It’s sad, but true: many thieves are out there looking to profit from those who are seeking money for education. They know you’re searching for scholarships and willing to do whatever is necessary to obtain the money you need. This leaves the door wide open for people to create scholarship scams that steal from you and make a profit for those who have no interest in helping students.
The flow of money
The first key to recognizing scholarship scams is to remember that the money flows to the student, not the other way around. Reputable scholarships are free to apply for and don’t require any output of money from you–nor should they. If you come across a scholarship that charges you to apply, it’s likely a scam. If you avoid such monetary situations you can avoid a majority of scams on the market.
Exclusivity and guarantees
Another way thieves try to trick you is by offering “exclusive” scholarships you can’t find anywhere else. These lists aren’t exclusive and are probably things you can find on your own. In addition, these “programs” might offer you guarantees of finding scholarship money. There are no guarantees when it comes to scholarships and no company can make such claims. This is a clue that the company is running a scam to take your money.

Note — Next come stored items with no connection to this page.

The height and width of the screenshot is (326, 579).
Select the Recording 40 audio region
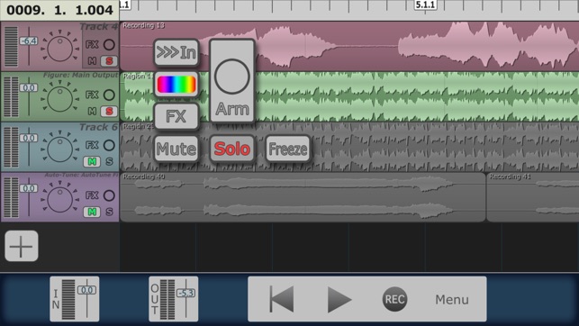point(303,197)
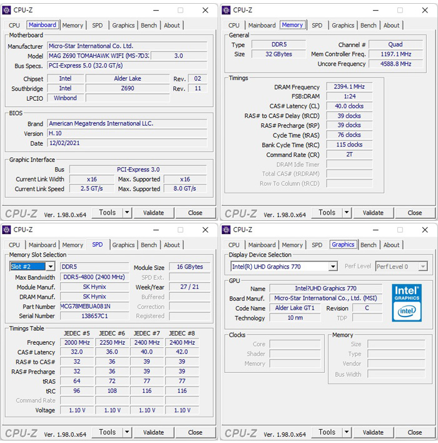438x443 pixels.
Task: Click the Part Number field in SPD window
Action: pos(94,307)
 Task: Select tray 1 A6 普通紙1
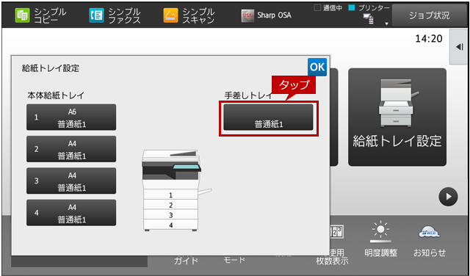coord(71,117)
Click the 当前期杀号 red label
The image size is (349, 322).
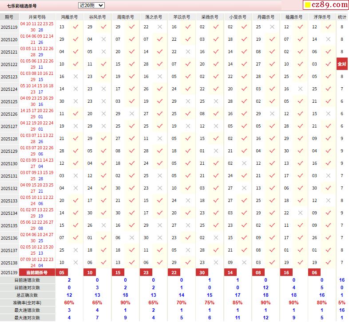click(x=37, y=272)
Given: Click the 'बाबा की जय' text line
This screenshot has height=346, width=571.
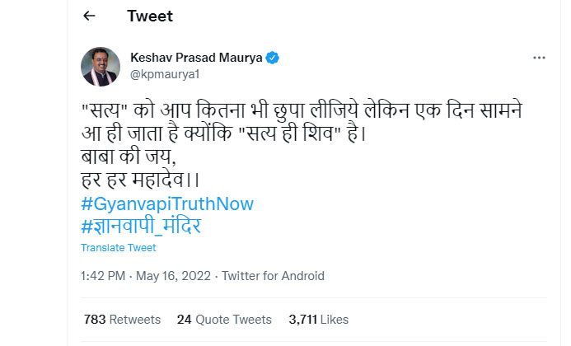Looking at the screenshot, I should (x=129, y=157).
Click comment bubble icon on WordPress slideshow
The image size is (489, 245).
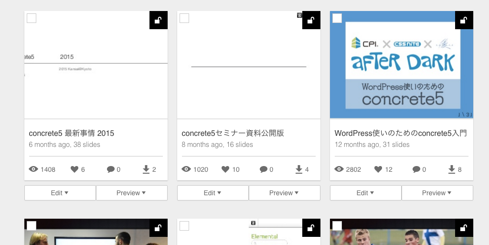(416, 169)
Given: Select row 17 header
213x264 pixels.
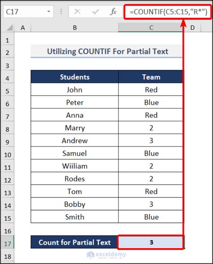Looking at the screenshot, I should [7, 244].
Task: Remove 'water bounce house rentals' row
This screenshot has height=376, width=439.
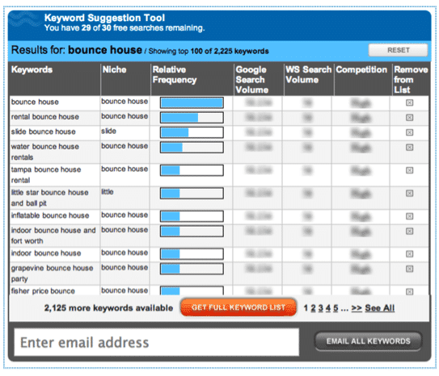Action: pos(409,147)
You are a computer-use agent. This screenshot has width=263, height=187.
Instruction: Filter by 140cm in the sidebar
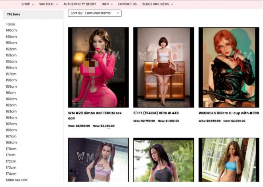(11, 30)
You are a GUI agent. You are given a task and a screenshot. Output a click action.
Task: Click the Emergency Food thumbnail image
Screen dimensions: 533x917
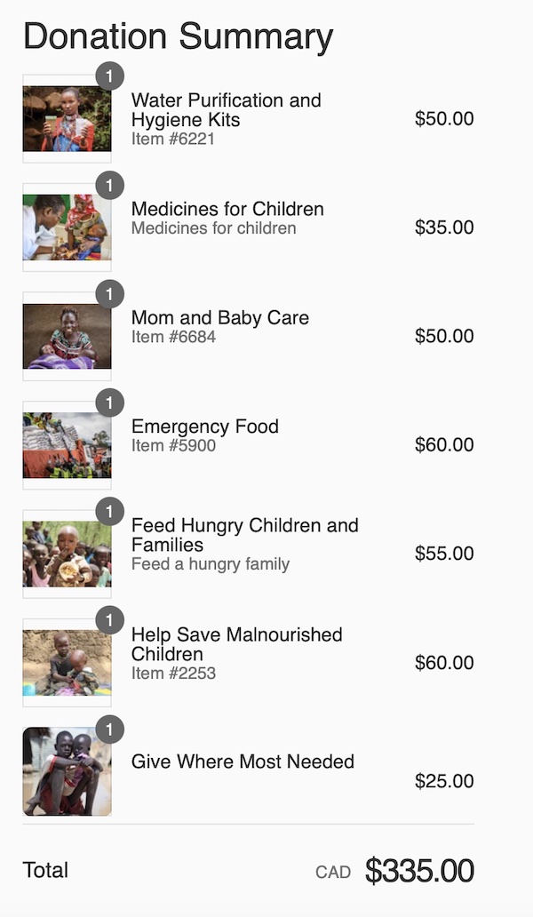67,445
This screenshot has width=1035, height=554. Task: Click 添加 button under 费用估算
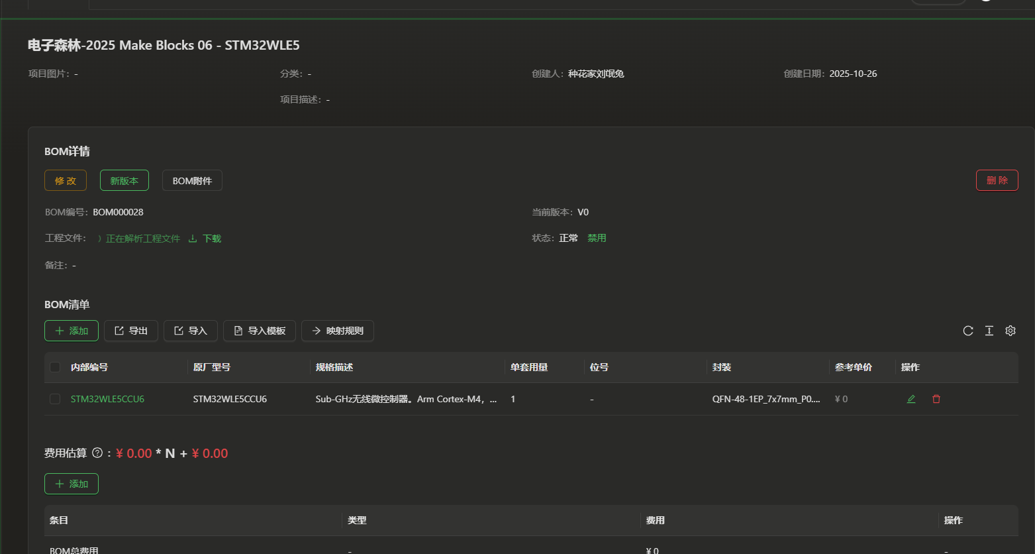coord(72,484)
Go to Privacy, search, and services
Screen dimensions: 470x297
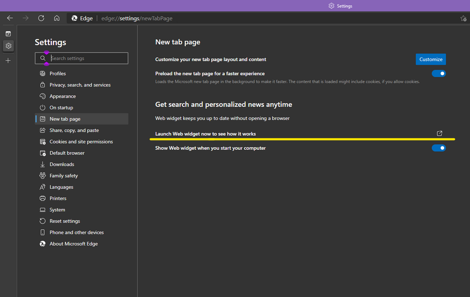pyautogui.click(x=80, y=85)
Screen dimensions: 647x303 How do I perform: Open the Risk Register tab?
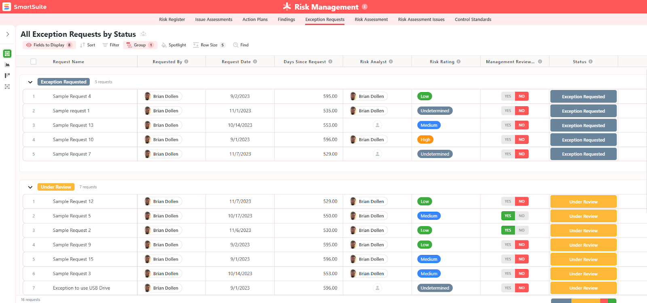172,19
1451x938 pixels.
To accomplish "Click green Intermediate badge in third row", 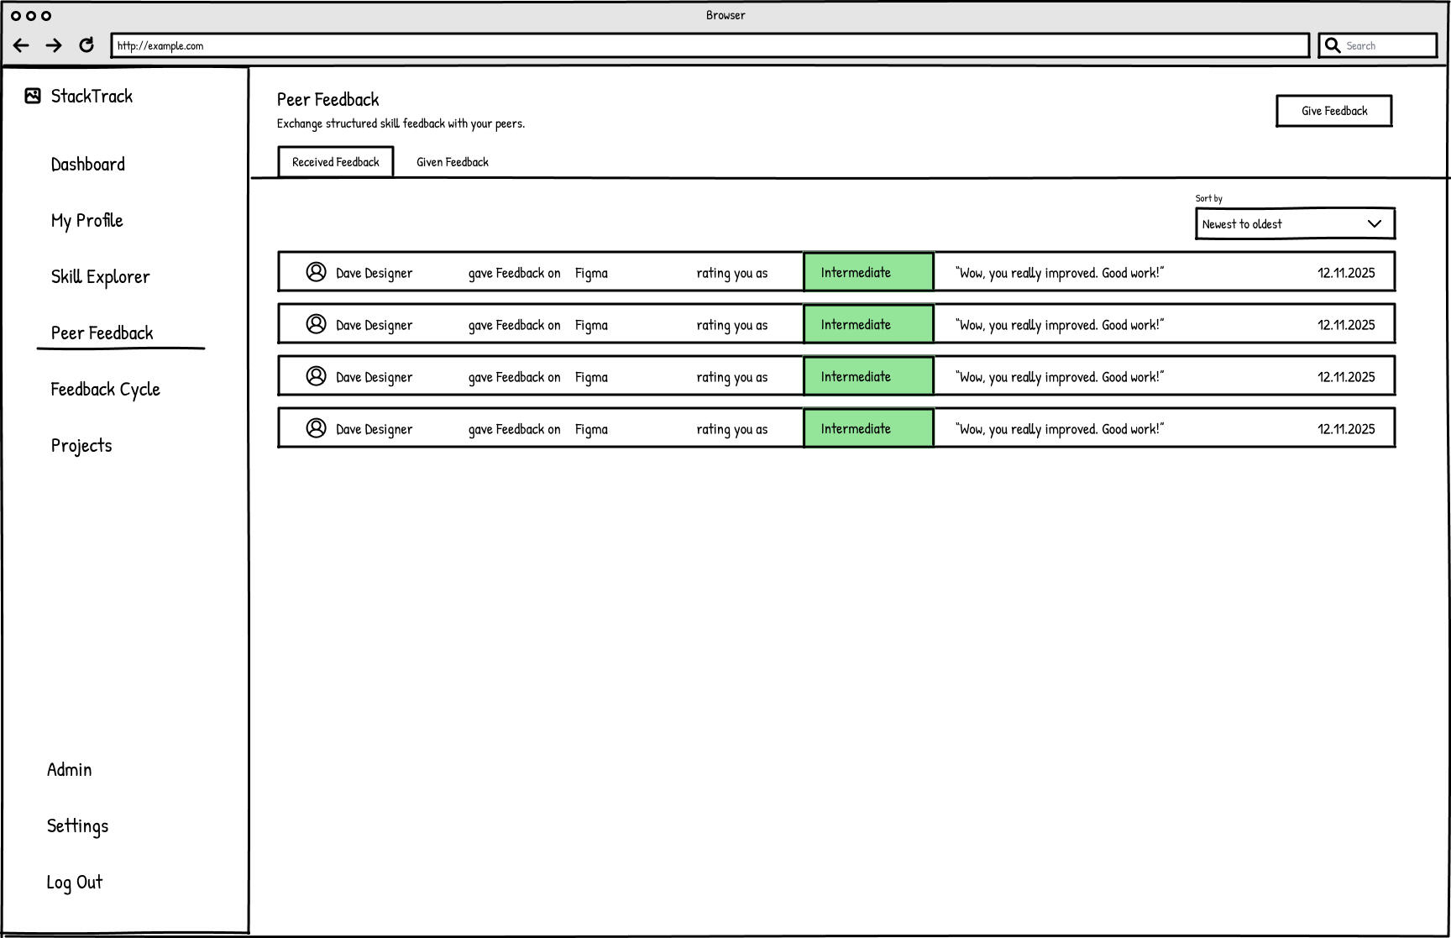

Guard your personal information
It’s difficult to find the balance between giving out too much information and not enough. Because of the way scholarships are designed, you often give out information that is key for identity theft. You quickly see what standard information is required and if a scholarship application is asking for more details such as bank account numbers, social security numbers and the answers to security questions, it could be a scam. You should be careful of giving anything beyond what your FAFSA application would offer to the scholarship company. Awards you never applied for Similar to lottery scams, when receiving award letters from a place where you never applied, you should be wary.
Occasionally these can be real, but you need to verify before providing any information, as it might be a trap to just acquire personal information that could trigger identity theft and financial fraud.
“Free” seminars with an upsell
Finally, be wary of free seminars claiming to know how to get you scholarship money. Some of these seminars can be real, but if there seems to be some sort of “upsell” component where you must give them money for information, it may not be a reliable source.
The basic approach for avoiding all these scams is to use common sense and be inquisitive. When you ask questions, you can usually find the holes in a scam and avoid being fooled. Remember, money should be coming to you instead of you dishing it out.